As novas taxas entram em vigor no dia 7 de agosto e variam de 10% a 41%. Produtos embarcados antes dessa data e que cheguem aos EUA até 5 de outubro estarão isentos das novas tarifas.


Brasil no alvo das sobretaxas

O Brasil, que desde abril enfrentava uma tarifa-base de 10%, agora sofrerá uma sobretaxa adicional de 40%, totalizando tarifas de até 50% sobre a maioria dos produtos, com exceção de cerca de 700 itens. Trata-se do maior encargo já imposto por Washington ao Brasil em tempos recentes.

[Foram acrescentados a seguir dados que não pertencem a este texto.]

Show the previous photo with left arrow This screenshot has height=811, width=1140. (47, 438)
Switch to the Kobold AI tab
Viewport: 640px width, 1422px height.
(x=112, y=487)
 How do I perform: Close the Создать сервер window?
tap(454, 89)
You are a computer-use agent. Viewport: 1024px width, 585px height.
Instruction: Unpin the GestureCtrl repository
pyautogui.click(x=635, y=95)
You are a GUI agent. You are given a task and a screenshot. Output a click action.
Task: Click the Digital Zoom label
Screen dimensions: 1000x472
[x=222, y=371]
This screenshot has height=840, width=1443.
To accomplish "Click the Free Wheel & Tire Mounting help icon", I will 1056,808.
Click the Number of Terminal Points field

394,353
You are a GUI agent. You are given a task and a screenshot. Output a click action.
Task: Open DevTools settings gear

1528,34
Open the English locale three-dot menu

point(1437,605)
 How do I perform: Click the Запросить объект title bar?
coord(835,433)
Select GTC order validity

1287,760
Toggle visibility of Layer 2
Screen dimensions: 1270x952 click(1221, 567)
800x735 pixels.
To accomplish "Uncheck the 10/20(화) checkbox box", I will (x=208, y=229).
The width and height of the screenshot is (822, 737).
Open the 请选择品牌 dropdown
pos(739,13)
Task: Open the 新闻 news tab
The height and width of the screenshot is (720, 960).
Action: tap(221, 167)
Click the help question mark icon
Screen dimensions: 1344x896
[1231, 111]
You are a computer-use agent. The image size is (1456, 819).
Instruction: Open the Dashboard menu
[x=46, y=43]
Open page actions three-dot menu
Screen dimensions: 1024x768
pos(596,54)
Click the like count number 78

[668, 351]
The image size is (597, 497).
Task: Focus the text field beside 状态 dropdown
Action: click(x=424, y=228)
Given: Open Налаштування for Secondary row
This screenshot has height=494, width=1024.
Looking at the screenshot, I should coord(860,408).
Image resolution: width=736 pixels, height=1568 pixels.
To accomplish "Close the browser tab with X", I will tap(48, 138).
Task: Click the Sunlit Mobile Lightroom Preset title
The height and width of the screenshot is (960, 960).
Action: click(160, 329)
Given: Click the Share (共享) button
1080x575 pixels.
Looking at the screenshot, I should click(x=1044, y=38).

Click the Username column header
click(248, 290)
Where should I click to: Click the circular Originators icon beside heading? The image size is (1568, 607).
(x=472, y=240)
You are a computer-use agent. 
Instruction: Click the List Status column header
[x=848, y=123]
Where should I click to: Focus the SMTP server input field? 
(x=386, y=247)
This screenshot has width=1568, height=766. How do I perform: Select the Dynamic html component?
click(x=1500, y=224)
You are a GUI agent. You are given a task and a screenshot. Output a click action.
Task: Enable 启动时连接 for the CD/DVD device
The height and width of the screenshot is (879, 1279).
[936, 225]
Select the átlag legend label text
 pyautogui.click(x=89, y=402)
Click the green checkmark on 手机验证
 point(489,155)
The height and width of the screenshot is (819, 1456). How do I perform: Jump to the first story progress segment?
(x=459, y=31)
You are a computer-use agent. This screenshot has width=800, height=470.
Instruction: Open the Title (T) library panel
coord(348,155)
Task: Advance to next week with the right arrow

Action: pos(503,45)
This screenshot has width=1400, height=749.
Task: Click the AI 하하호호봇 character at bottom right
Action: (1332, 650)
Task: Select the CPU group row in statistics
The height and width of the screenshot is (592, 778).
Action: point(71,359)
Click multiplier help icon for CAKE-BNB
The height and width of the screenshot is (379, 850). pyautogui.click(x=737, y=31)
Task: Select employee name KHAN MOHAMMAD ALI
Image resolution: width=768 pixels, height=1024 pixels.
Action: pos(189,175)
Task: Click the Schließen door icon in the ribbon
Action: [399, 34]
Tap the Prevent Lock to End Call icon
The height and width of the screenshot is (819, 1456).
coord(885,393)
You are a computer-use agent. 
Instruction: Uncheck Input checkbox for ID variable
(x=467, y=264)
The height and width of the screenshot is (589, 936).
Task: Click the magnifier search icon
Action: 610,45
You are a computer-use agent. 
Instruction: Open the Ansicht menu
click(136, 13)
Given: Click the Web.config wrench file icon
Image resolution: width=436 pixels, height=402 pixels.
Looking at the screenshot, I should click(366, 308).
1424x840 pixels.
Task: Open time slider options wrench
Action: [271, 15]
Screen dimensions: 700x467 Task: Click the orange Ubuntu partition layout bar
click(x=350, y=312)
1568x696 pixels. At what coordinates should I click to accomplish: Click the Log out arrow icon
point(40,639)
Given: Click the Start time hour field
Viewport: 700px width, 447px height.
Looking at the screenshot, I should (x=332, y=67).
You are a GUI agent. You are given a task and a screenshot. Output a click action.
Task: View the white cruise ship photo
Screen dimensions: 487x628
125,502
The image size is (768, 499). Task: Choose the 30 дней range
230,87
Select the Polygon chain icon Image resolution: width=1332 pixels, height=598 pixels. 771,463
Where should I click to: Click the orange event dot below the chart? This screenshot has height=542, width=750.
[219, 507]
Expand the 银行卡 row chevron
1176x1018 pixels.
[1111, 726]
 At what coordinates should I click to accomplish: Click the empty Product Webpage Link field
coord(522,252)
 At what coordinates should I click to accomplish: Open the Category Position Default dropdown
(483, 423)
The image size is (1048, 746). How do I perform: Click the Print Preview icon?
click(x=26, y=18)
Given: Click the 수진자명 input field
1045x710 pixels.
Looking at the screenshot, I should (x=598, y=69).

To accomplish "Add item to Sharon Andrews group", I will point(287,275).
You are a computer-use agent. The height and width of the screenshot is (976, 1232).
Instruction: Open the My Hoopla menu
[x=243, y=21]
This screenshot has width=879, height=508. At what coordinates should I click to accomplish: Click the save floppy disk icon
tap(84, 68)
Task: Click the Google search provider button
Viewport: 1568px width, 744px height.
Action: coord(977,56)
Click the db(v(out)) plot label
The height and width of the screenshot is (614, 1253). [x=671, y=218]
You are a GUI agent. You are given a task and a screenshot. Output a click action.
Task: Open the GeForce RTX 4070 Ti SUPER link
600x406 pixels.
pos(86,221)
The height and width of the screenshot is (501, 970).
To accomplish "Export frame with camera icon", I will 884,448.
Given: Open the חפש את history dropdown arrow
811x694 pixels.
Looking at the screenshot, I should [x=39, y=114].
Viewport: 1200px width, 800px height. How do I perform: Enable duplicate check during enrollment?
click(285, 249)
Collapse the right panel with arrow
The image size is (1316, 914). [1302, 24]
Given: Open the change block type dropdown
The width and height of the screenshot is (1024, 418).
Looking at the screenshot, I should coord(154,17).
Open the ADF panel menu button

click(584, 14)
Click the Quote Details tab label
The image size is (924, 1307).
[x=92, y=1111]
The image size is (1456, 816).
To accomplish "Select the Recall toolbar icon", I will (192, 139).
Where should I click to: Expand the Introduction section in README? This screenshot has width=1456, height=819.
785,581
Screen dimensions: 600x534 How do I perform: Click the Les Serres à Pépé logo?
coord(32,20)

🇨🇦 O Canadá também foi atingido com força: a tarifa sobre produtos canadenses subiu de 25% para 35%, como resposta à “inação” do país vizinho no combate ao tráfico de fentanil, droga responsável por uma epidemia de overdoses nos EUA.


🔥 Síria lidera lista com 41% de tarifa

A Síria foi o país mais penalizado, com taxa de 41%. Laos e Mianmar vêm em seguida, com 40%. Suíça (39%), Iraque e Sérvia (35%) também figuram entre os mais afetados.


📋 Lista de países e tarifas ajustadas:

  • Brasil: 10% + sobretaxa de 40%

  • Síria: 41%

  • Laos e Mianmar: 40%

  • Suíça: 39%

  • Iraque e Sérvia: 35%

  • Canadá: 35%

  • Argélia, Bósnia e Líbia: 30%

  • União Europeia, Japão e Coreia do Sul: 15%

  • Índia e Brunei: 25%

  • Tailândia, Filipinas, Indonésia, Malásia: 19%

  • Sri Lanka, Taiwan, Bangladesh: entre 19% e 20%

  • Costa Rica, Bolívia, Equador, Turquia, Israel: 15%

  • Reino Unido: 10%

A lista completa inclui mais de 70 países, com tarifas variadas. Segundo a Casa Branca, o objetivo é “restabelecer equilíbrio e justiça” no comércio global e reduzir déficits bilionários dos EUA com parceiros estratégicos.


🧾 A nova rodada de tarifas amplia o escopo da política protecionista de Trump e deverá impactar setores-chave da economia brasileira, especialmente agronegócio, metalurgia e manufaturas.